Problem Statement
Microfrontend architectures split an app across independently-deployed bundles — often in different frameworks (React shell, Vue widget, Angular module). The moment they need to talk (navigation events, shared user/cart state, request/response between teams), you hit the wall: window globals are fragile, postMessage is untyped and verbose, and framework-specific state libraries don't cross the boundary. There's no clean, type-safe, framework-neutral communication layer.
Proposed Solution
Connectic is a framework-agnostic, event-driven communication library. It unifies three patterns behind one typed API: pub/sub events, request/response (with timeouts + caching), and reactive shared state — all framework-neutral, Module-Federation-friendly, and fully typed with TypeScript generics.
Full Solution Details
- Typed bus —
createBus<Events, Requests>()gives compile-time safety on every event name and payload, and on request/response shapes. - Pub/Sub —
bus.on()/bus.emit()with automatic cleanup and memory-leak prevention. - Request/Response —
bus.respond().handler()+await bus.request(), with timeout handling and built-in caching (TTL + pattern-based invalidation). - Reactive shared state —
bus.createState()with subscriptions that synchronize across components and across applications; experimentalcreateComputed()with dependency tracking. - Singleton discovery —
getBus('global')returns the same instance across MFEs, so a React MFE and a Vue MFE share one bus. - Extensibility — middleware (logging/validation/custom), request/response interceptors for data transformation, a plugin architecture, namespace isolation, and runtime memory statistics.
Technical Documentation
Written in TypeScript and published to npm with a dedicated documentation site (connectic.devferanmi.xyz). The core abstraction is the bus: a single object that owns the event registry, the responder registry, the shared-state store, and the cache. Cross-framework sharing works because the bus is a plain singleton resolvable by name (getBus), which is Module-Federation-compatible (singleton dependency management). Heavy use of TS generics makes events and requests strongly typed at the call site, eliminating the stringly-typed fragility of raw event buses.
Tech Stack
TypeScript (library core, generics-heavy), npm distribution, microfrontend / Module Federation patterns, event-bus + reactive-state design.
System Design
┌─────────────── createBus<Events, Requests> ───────────────┐
│ Event registry · Responder registry · State store · Cache │
└───────────────────────────┬────────────────────────────────┘
getBus('global') ── same singleton instance across bundles
│
┌───────────────┬───────────────────┼────────────────┬──────────────┐
▼ ▼ ▼ ▼ ▼
React MFE Vue MFE pub/sub request/resp shared state
emit/on emit/on (auto cleanup) (timeout+cache) (sync + computed)

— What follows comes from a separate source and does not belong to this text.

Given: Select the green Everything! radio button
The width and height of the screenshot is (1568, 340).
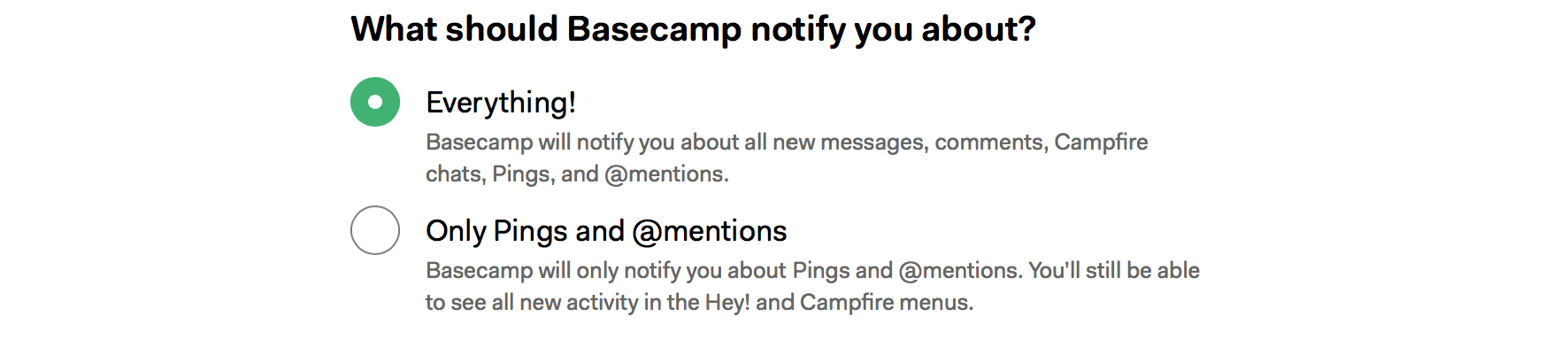Looking at the screenshot, I should coord(375,102).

middleware · interceptors · plugins · namespace isolation
Smart Architectural Decisions
- One bus, three patterns. Instead of three libraries (event emitter + RPC + state store), Connectic folds pub/sub, request/response, and reactive state into a single typed surface — less to learn, one mental model, one cleanup story.
- Type-safety via generics turns the classic untyped event-bus footgun into compile-time checked contracts (
createBus<Events, Requests>). - Singleton-by-name is the key MFE insight:
getBus('global')resolves the same instance regardless of which framework or bundle calls it, making cross-framework sharing trivial and Module-Federation-safe. - Built-in memory hygiene — automatic cleanup, leak prevention, and live statistics — because long-lived MFE buses are a notorious leak source.
- Caching with TTL + pattern invalidation on request/response avoids redundant cross-MFE calls.
Impacts
3,000+ npm downloads; used in production microfrontend architectures to let React/Vue/Angular surfaces communicate through one typed, framework-neutral API — with a published docs site lowering adoption friction.
Demonstrated Skills
Library/API design (ergonomic, generics-driven, framework-agnostic); deep understanding of microfrontend architecture and Module Federation; event-driven + reactive-state systems; caching strategy (TTL, pattern invalidation); memory-leak prevention; OSS packaging, semver, and documentation.